Format every line of the items below as a JSON list of strings, with one string per line and blank lines omitted. Leave the pictures out of the answer.

───── EXTRACTED INFORMATION ─────

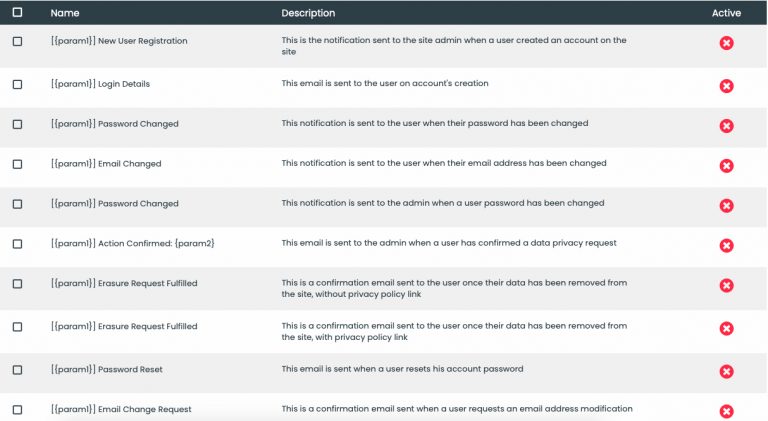Sort by the Active column header

(x=726, y=13)
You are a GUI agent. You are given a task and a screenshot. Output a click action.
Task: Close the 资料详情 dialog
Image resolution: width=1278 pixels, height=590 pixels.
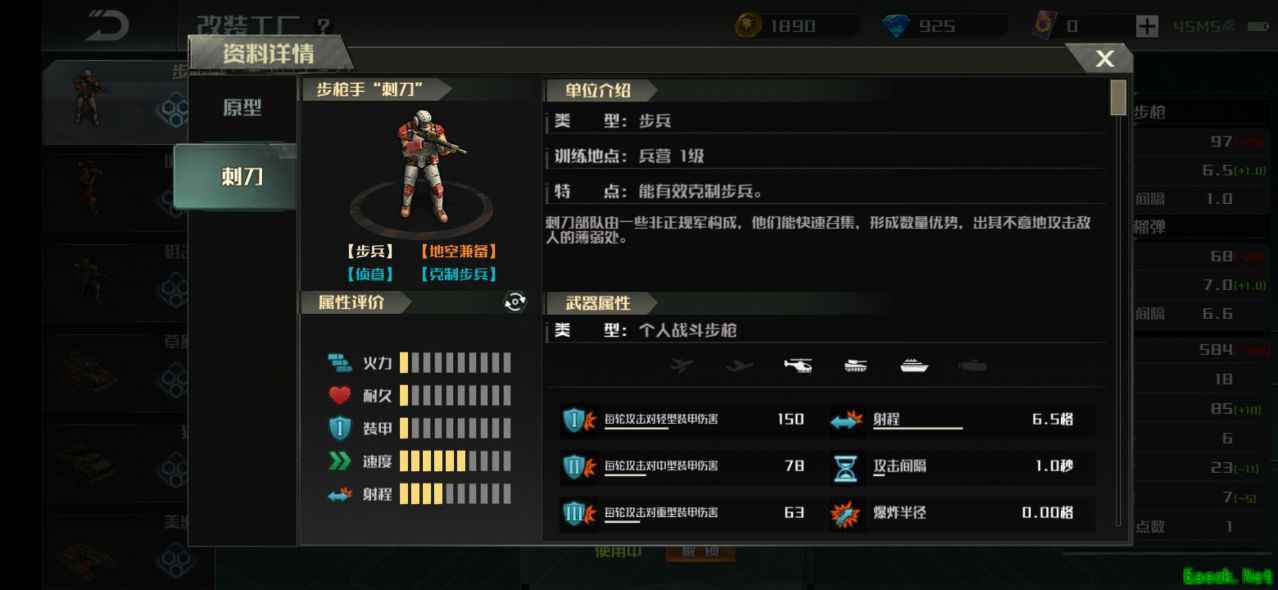(x=1104, y=59)
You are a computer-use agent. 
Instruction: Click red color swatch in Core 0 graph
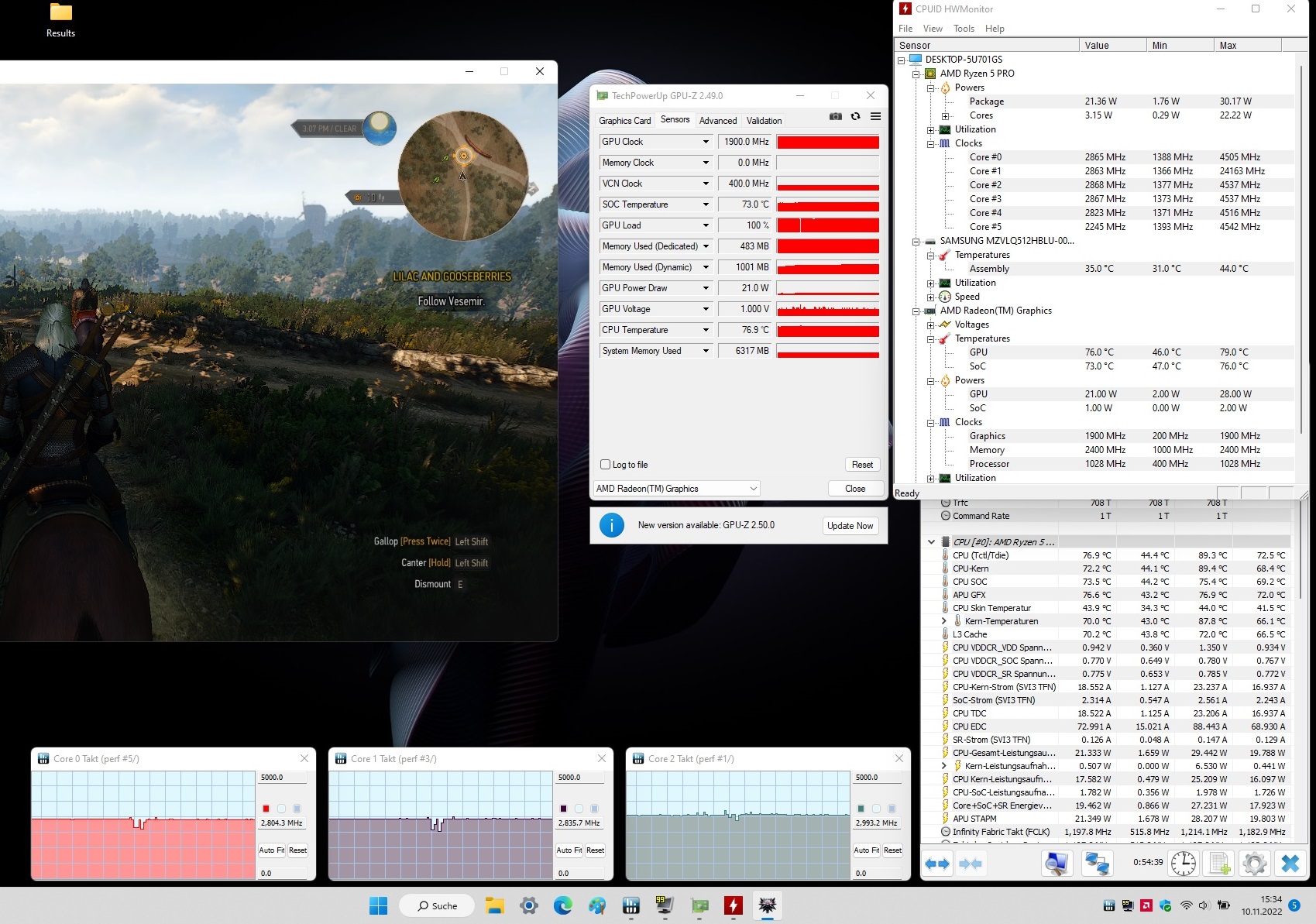[266, 809]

─────

| SOLVED PROBLEM |
[
  "Sort by the Active column header",
  "(x=726, y=13)",
  "You are a GUI agent. You are given a task and a screenshot. Output a click action.",
  "Task: Close the 资料详情 dialog",
  "Image resolution: width=1278 pixels, height=590 pixels.",
  "(x=1104, y=59)",
  "You are a computer-use agent. ",
  "Instruction: Click red color swatch in Core 0 graph",
  "[266, 809]"
]